Google's AlphaGo Will Face Its Biggest Challenge Yet Next Month -- But Why Is It Still Playing? (theguardian.com)
From a report on The Guardian: A year on from its victory over Go star Lee Sedol, Google DeepMind is preparing a "festival" of exhibition matches for its board game-playing AI, AlphaGo, to see how far it has evolved in the last 12 months. Headlining the event will be a one-on-one match against the current number one player of the ancient Asian game, 19-year-old Chinese professional Ke Jie. DeepMind has had its eye on this match since even before AlphaGo beat Lee. On the eve of his trip to Seoul in March 2016, the company's co-founder, Demis Hassabis, told the Guardian: "There's a young kid in China who's very, very strong, who might want to play us." As well as the one-on-one match with Jie, which will be played over the course of three games, AlphaGo will take part in two other games with slightly odder formats. But why is Google's AI still playing Go, you ask? An article on The Outline adds: Its [Google's] experiments with Go -- a game thought to be years away from being conquered by AI before last year -- are designed to bring us closer to designing a computer with human-like understanding that can solve problems like a human mind can. Historically, there have been tasks that humans do well -- communicating, improvising, emoting -- and tasks that computers do well, which tend to be those that require lots of computations -- like math of any kind, including statistical analysis and modeling of, say, journeying to the moon. Slowly, artificial intelligence scientists have been pushing that barrier. [...] Go is played on a board with an 19-by-19 grid (updated after readers pointed out it's not 18x18 grid). Each player takes turn placing stones (one player with white, the other with black) on empty intersections of the grid. The goal is to completely surround the stones of another player, removing them from the board. The number of possible positions compared to chess thanks in part to the size of the board and ability to take any unoccupied position is part of what makes it so complex. As DeepMind co-founder Demis Hassabis put it last year, "There are 1,000,000,000,000,000,000,000,000,000,000,000,000,000,000,000,000,
000,000,000,000,000,000,000,000,000,000,000,000,000,000,000,000,000,000,000,000,000,000,000,000,000,000,000,000,000,000,000,
000,000,000,000,000,000,000,000,000,000 possible positions."
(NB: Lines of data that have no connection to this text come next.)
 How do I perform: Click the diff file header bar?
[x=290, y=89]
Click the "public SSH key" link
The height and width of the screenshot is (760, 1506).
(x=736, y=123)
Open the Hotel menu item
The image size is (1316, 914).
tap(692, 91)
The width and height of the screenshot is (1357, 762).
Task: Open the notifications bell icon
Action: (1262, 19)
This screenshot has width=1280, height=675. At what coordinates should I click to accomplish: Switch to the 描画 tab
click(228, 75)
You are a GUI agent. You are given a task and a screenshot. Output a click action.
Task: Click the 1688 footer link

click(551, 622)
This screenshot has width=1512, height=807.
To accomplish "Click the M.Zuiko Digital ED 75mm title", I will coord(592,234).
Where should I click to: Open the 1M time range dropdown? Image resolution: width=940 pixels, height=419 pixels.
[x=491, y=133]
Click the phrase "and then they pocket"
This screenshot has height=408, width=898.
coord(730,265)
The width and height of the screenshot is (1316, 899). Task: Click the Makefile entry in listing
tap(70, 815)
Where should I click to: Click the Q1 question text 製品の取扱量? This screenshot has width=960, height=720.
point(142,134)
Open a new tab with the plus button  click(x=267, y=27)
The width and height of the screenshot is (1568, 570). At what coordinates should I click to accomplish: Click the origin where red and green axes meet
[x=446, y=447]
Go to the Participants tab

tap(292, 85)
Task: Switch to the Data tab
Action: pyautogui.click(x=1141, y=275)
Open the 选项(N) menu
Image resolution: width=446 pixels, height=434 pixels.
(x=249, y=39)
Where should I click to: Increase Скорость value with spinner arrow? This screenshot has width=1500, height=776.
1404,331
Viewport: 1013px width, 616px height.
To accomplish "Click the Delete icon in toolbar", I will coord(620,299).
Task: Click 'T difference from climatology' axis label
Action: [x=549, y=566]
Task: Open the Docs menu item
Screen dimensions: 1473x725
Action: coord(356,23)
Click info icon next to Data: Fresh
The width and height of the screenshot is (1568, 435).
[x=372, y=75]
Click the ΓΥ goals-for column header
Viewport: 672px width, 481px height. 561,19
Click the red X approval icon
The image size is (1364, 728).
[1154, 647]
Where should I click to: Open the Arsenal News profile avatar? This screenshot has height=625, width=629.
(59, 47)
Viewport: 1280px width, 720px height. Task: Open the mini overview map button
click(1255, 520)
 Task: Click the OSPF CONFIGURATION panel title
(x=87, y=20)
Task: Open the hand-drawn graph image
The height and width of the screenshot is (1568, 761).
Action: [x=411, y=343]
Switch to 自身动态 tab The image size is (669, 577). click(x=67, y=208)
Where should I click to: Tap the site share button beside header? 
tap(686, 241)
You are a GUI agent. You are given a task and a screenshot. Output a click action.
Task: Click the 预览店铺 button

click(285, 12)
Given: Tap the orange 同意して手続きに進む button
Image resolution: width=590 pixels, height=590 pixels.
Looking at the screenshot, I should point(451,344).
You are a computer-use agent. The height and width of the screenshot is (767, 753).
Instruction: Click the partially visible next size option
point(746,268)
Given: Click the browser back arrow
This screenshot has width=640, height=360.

It's a 19x19 grid, not 18x18.
Yeah, we get it... it's a big number. But writing it out longhand like that is just being needlessly cryptic... and at worst comes across as having been written by somebody who doesn't know shit about the actual number of combinations, and just decided to put a lot of zeros after the end of a 1 to make a number that sounds big. Try 1x10^172. This is far more readable, and those that know scientific notation will be able to understand just how big this number is.
If you really feel that this doesn't adequately describe the scale of the number to people who don't know scientific notation, and want your article to be comprehensible to those people as well, then you can also add that it is considerably greater than the number of subatomic particles in the observable universe. And to be frank, if that doesn't convey just how fucking big the number is, then explicitly writing 172 zeros after a 1 isn't liable to either.